» TASK GOAL
Should any entry hold a picture, omit that picture and copy the rest of the entry exactly.

═════ EXERCISE DATA ═════

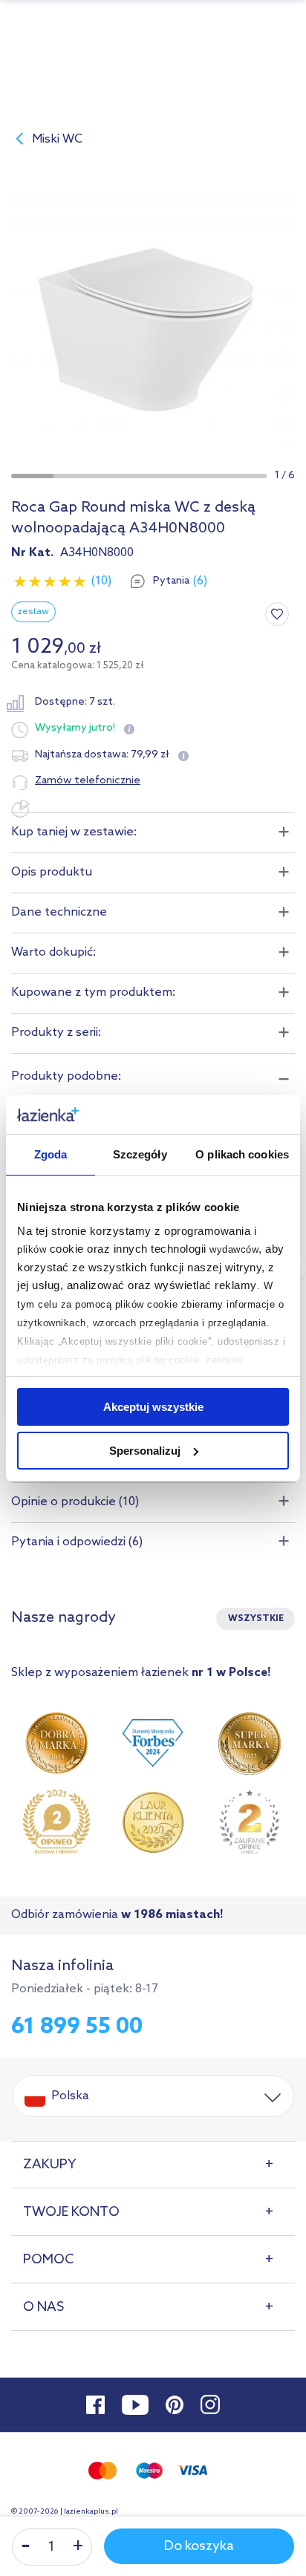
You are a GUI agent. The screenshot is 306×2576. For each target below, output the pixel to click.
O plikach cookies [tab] (242, 1154)
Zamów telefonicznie (87, 781)
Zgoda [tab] (51, 1154)
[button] (32, 476)
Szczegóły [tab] (140, 1154)
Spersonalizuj (144, 1450)
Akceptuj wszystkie (153, 1407)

═════

» ANSWER SPACE
You are a GUI agent. The screenshot is 306×2576. For each target below, output the pixel to click.
O plikach cookies [tab] (242, 1154)
Zamów telefonicznie (87, 781)
Zgoda [tab] (51, 1154)
[button] (32, 476)
Szczegóły [tab] (140, 1154)
Spersonalizuj (144, 1450)
Akceptuj wszystkie (153, 1407)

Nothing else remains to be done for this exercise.